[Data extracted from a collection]
-.-.-
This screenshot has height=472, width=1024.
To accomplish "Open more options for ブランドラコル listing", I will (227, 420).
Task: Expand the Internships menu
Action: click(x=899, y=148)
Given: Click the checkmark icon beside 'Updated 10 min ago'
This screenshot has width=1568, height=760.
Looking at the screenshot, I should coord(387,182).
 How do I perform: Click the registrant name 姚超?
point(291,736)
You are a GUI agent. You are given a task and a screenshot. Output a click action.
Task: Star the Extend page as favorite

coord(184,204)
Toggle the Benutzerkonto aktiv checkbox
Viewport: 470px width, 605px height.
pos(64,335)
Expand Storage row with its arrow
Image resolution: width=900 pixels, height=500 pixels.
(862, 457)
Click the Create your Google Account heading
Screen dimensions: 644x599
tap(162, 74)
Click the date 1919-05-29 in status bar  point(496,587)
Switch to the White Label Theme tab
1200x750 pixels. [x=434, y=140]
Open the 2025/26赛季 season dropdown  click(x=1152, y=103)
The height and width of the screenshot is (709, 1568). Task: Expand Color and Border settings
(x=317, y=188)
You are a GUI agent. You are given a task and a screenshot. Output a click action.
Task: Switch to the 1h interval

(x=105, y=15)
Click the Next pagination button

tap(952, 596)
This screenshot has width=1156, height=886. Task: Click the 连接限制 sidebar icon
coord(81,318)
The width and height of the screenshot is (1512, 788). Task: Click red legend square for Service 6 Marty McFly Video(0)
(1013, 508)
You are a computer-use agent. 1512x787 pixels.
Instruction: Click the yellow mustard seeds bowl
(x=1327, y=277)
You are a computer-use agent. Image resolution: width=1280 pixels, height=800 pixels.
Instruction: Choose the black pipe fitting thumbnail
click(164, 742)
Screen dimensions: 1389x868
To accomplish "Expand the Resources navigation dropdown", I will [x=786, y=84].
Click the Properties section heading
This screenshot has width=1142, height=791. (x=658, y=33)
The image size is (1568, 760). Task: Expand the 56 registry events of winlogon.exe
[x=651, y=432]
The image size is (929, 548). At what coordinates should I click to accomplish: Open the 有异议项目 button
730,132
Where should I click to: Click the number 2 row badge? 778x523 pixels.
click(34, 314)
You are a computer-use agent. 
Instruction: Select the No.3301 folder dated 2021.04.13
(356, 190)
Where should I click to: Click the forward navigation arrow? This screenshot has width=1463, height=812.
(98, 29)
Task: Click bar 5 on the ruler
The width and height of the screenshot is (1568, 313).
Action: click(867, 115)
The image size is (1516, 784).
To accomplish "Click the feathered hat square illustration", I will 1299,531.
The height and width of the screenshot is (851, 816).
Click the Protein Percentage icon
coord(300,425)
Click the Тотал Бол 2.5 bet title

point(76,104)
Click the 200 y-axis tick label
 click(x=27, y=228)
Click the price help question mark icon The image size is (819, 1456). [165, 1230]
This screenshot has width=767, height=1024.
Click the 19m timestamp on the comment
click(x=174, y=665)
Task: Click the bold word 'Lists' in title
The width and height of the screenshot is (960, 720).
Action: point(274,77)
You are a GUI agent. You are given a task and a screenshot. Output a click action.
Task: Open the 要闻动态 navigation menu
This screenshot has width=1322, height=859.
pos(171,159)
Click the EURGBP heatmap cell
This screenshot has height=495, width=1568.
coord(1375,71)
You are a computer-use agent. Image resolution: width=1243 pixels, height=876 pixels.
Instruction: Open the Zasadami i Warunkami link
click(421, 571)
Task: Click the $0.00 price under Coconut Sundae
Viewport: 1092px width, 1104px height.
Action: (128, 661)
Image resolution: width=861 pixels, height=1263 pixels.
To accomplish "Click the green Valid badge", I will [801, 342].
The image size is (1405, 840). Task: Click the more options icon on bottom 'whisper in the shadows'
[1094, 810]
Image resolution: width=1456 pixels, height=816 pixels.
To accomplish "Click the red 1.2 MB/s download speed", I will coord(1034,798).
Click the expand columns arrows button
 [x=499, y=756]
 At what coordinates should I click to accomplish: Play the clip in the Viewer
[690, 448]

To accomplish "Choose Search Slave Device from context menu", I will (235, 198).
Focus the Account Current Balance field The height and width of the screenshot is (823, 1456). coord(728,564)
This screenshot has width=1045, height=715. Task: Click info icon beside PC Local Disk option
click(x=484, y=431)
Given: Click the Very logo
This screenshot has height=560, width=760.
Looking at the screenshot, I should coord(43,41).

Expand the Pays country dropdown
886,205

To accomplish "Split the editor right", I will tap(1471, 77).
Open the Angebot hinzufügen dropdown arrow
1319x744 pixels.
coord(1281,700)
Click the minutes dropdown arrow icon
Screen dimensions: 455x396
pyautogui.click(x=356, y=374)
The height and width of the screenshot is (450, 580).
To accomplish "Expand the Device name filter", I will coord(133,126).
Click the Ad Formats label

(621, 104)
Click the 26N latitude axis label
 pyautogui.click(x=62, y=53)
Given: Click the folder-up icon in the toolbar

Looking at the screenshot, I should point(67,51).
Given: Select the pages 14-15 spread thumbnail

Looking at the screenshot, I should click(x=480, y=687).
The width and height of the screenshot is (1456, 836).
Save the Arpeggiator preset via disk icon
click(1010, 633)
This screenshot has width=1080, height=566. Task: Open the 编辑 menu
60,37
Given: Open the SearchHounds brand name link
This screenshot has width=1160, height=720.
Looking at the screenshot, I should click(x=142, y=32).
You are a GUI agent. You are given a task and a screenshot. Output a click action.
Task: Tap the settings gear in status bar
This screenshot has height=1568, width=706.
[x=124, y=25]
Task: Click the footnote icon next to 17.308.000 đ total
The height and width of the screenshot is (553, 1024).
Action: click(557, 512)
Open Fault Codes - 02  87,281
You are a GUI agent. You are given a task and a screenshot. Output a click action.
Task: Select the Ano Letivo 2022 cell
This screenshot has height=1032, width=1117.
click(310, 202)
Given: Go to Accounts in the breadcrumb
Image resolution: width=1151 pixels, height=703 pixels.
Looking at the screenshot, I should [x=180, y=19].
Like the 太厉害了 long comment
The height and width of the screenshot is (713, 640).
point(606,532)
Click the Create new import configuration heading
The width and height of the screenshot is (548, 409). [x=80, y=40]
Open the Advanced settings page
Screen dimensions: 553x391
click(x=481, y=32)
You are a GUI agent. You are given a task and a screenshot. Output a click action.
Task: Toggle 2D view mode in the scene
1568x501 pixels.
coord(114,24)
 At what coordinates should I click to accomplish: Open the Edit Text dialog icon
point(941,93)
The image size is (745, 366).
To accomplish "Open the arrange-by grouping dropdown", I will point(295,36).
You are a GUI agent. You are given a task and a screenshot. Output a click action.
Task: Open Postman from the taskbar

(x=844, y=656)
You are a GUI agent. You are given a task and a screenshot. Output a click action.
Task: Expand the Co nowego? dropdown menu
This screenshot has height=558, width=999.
-.-.-
Required work —
The number of lines containing "computer" is all that is wanted; tally them in the data.

Task result —
4